In response to that common Christian interpretation, several points are important to make:

  1. It is to be remembered that the prophets of the Hebrew Bible are not predicting things that are to happen hundreds of years in advance; they are speaking to their own contexts and delivering a message for their own people to hear, about their own immediate futures;
  2. In this case, the author is not predicting that someone will suffer in the future for other people’s sins at all.  Many readers fail to consider the verb tenses in these passages.  They do not indicate that someone willcome along at a later time and suffer in the future.  They are talking about past suffering.  The Servant has already  suffered – although he “will be” vindicated.  And so this not about a future suffering messiah.
  3. In fact, it is not about the messiah at all.  This is a point frequently overlooked in discussions of the passage.  If you will look, you will notice that the term messiah never occurs in the passage.  This is not predicting what the messiah will be.
  4. If the passage is not referring to the messiah, and is not referring to someone in the future who is going to suffer – who is it talking about?  Here there really should be very little ambiguity.  As I mentioned, this particular passage – Isaiah 53 – is one of four servant songs of Second Isaiah.  And so the question is, who does Second Isaiah himself indicate that the servant is?  A careful reading of the passages makes the identification quite clear: “But now hear, O Jacob my servant, Israel whom I have chosen” (Isa 44:1); “Remember these things, O Jacob, and Israel, for you are my servant” (Isa 44:21); “And he said to me, ‘You are my servant, Israel, in whom I will be glorified” (Isa 49:3).

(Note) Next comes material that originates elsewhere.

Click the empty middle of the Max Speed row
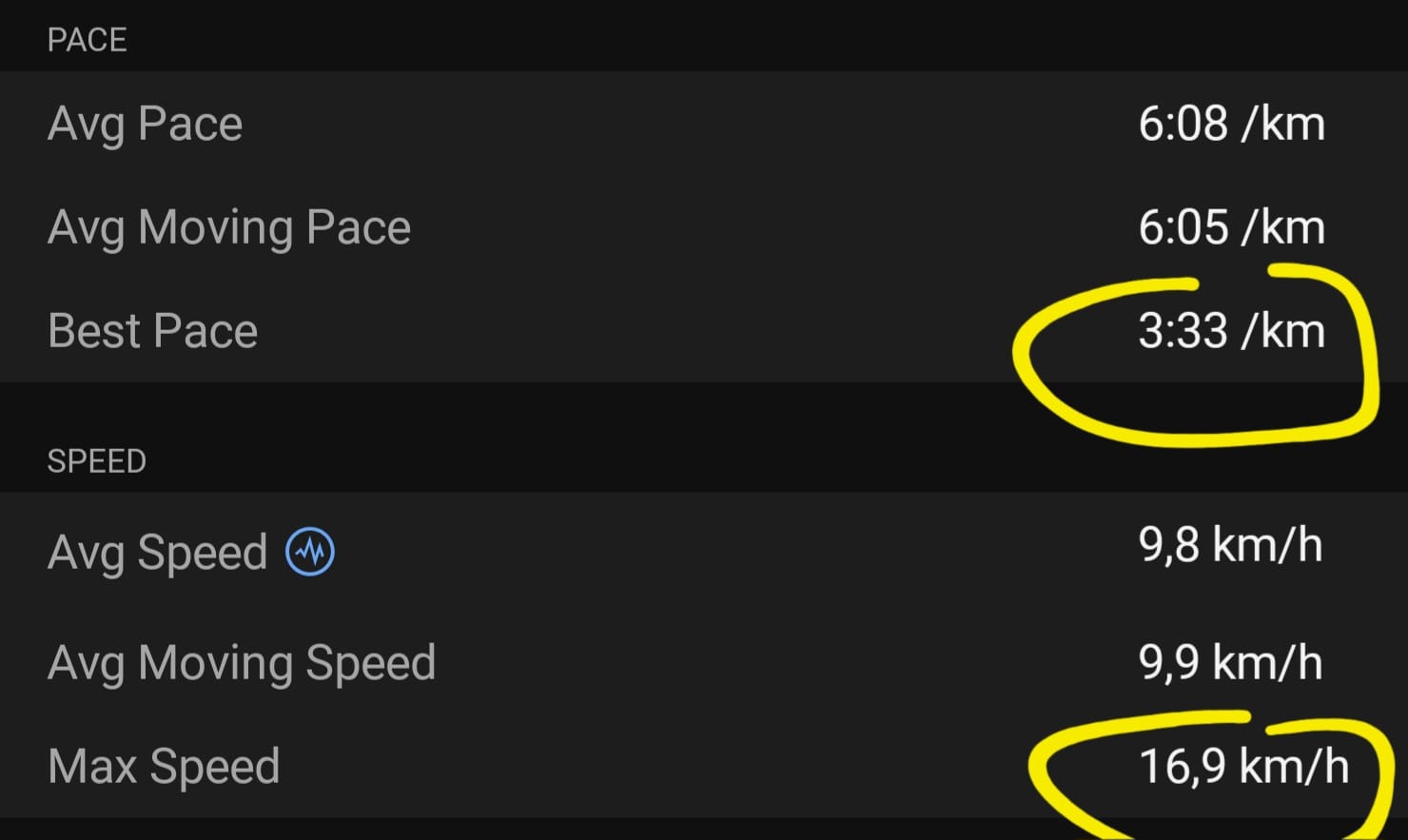Image resolution: width=1408 pixels, height=840 pixels. pyautogui.click(x=656, y=767)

The book of Second Isaiah itself indicates who the Servant of the Lord is.  It is Israel, God’s people.  In Isaiah 53, when the author describes the servant’s past sufferings, he is talking about the sufferings they have experienced by being destroyed by the Babylonians.  This is a suffering that has come about because of sins.  But the suffering will be vindicated, because God will now restore Israel and bring them back to the land and enter into a new relationship with them.

It may be fairly objected that the Servant is said to suffer for “our” sins, not “his” sins.  Scholars have resolved that problem in a number of ways.  It may be that the author is thinking that the portion of the people taken into exile have suffered for the sins of those in the land – some of them suffering for the sins of all.   Those who have been taken into captivity have suffered displacement, loss, and exile for the sake of everyone else.   But now the servant – Israel – will be exalted and restored to a close relationship with God – and be used by him to bring about justice throughout the earth.

There may be problems with this interpretation – as there always are with every interpretation! – but the facts remain that the suffering servant is never described as the messiah, his suffering is portrayed as past instead of future, and he is explicitly identified on several occasions as “Israel.”